**RECORDS SUPPLIED**
++++++
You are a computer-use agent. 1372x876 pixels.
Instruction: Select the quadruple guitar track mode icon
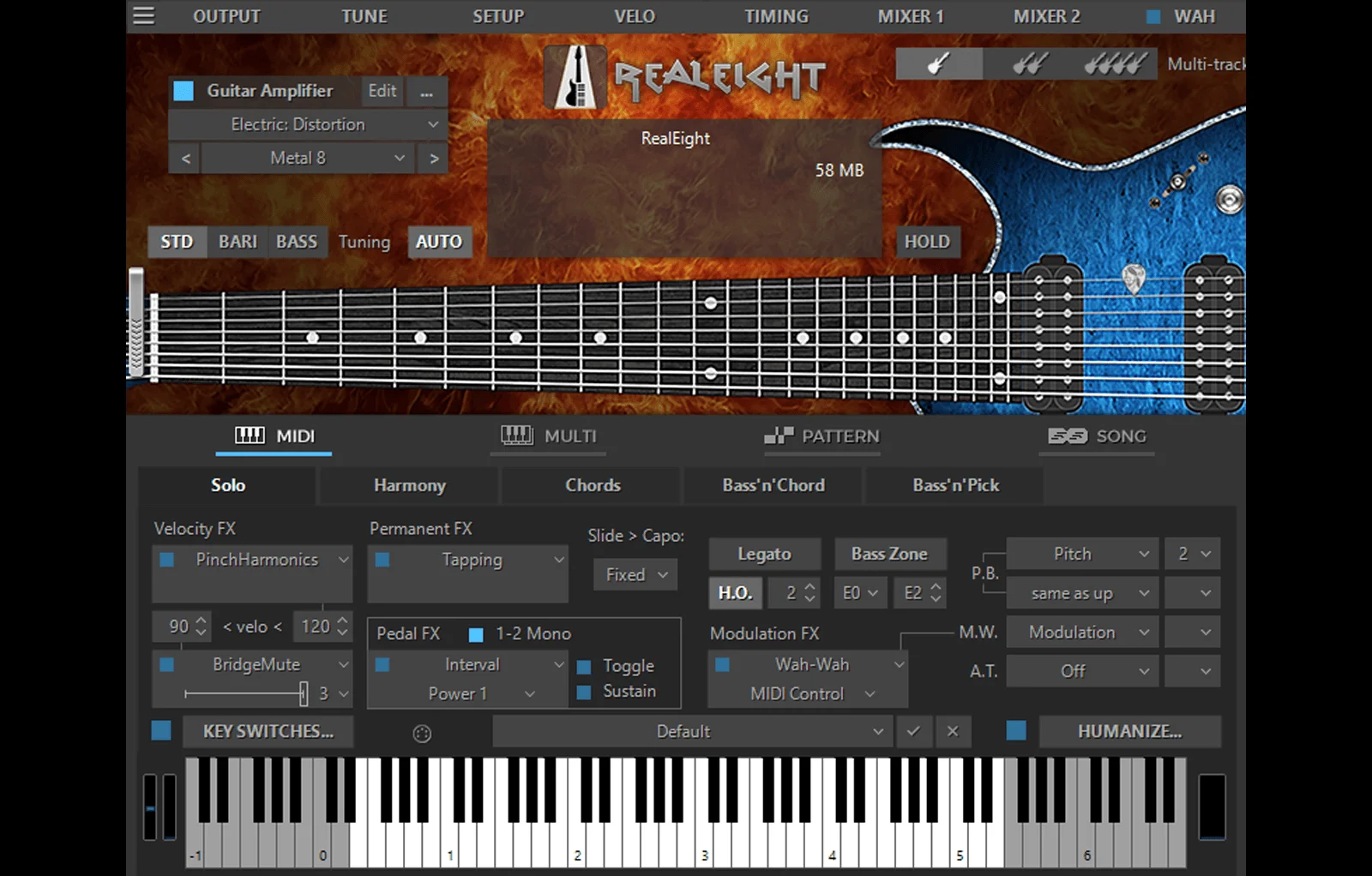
++++++
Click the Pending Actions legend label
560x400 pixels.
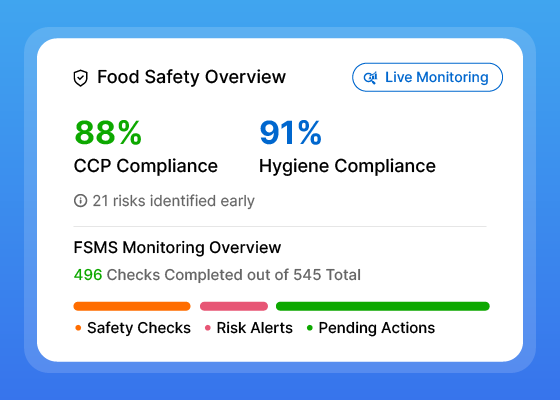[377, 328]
++++++
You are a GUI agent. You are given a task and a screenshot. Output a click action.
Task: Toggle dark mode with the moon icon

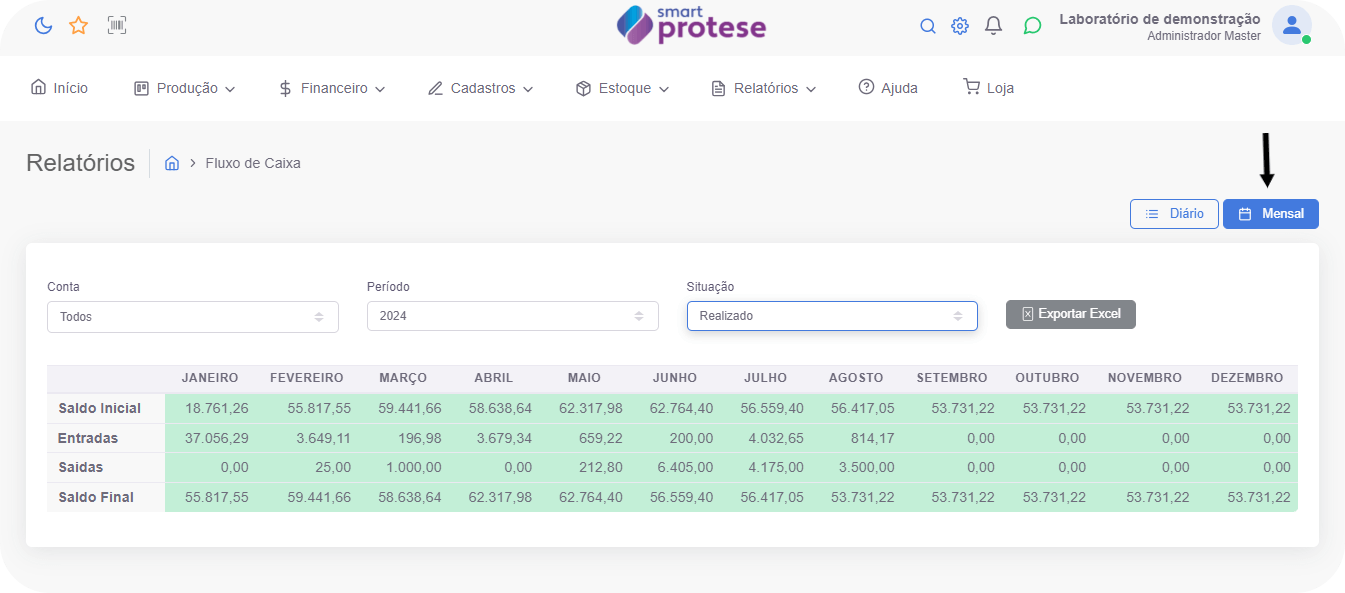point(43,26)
++++++
**WHAT YOU SHOULD DO**
Each line above from the one with "You are a computer-use" up to and including the one with "Instruction: Select the" must be set down exactly, and no line outside that span may appear.

**SOLUTION**
You are a computer-use agent. 1372x876 pixels.
Instruction: Select the quadruple guitar track mode icon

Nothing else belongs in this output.